Task instructions: Transcribe, word for word, every line from the one containing "Given: Open the Instagram social icon" through the final line of the records, and omit the pictures.

◆ ◆ ◆ ◆

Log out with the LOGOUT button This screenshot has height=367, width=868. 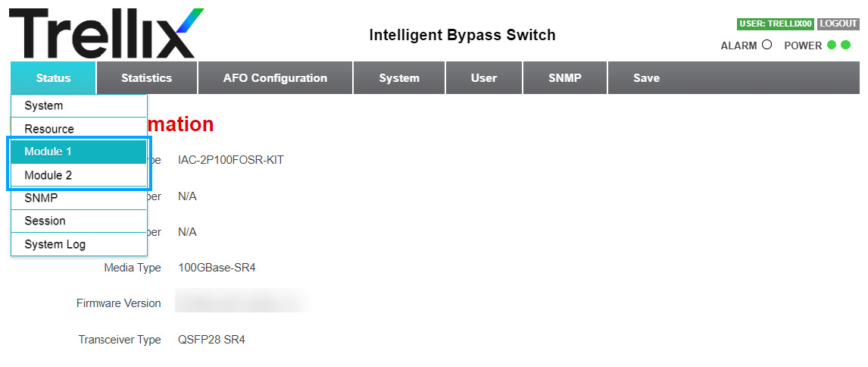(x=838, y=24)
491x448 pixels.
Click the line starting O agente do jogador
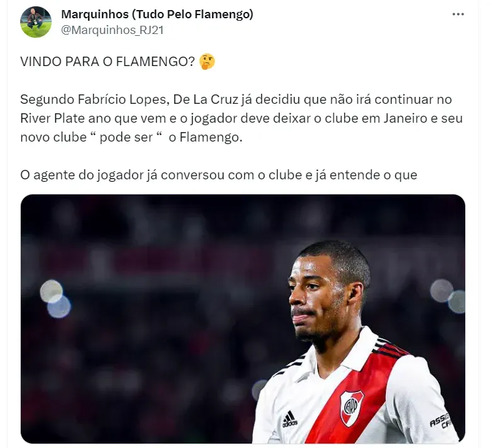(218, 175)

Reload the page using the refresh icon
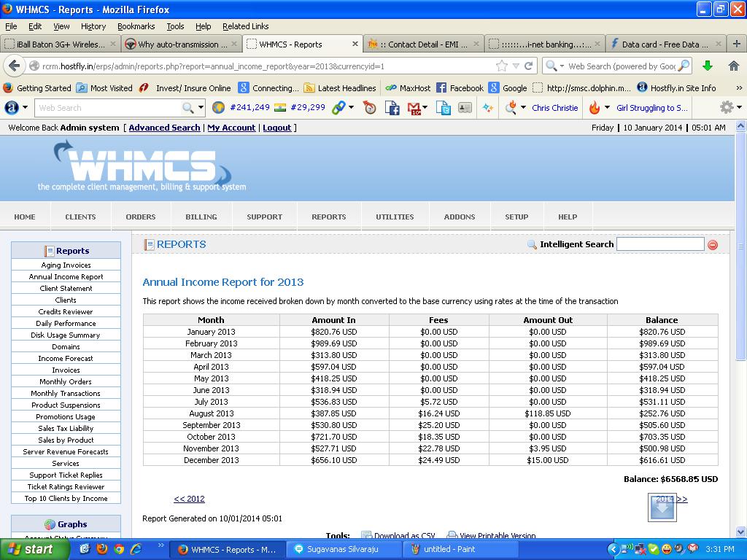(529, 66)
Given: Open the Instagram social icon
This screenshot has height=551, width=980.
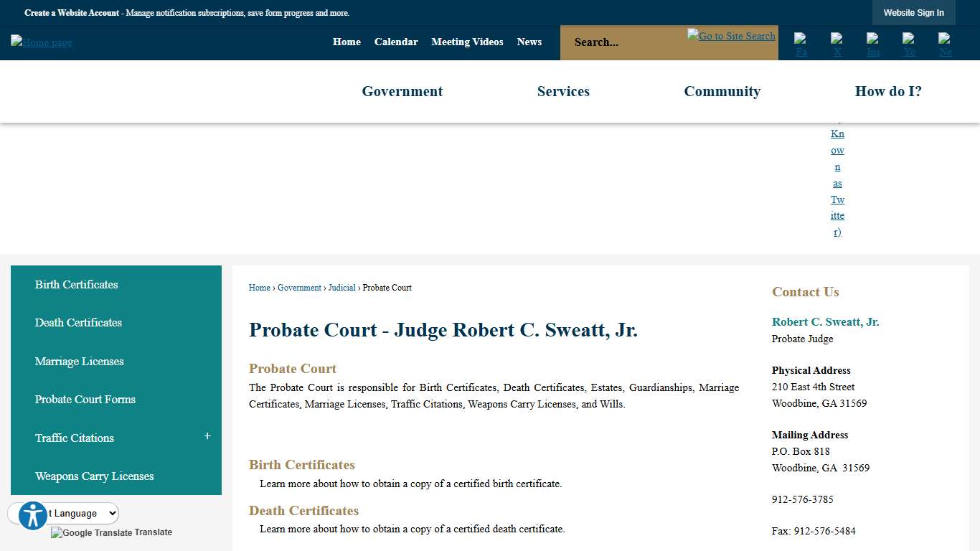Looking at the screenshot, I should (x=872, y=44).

◆ ◆ ◆ ◆

Result:
Given: Open the Instagram social icon
This screenshot has height=551, width=980.
Looking at the screenshot, I should (x=872, y=44).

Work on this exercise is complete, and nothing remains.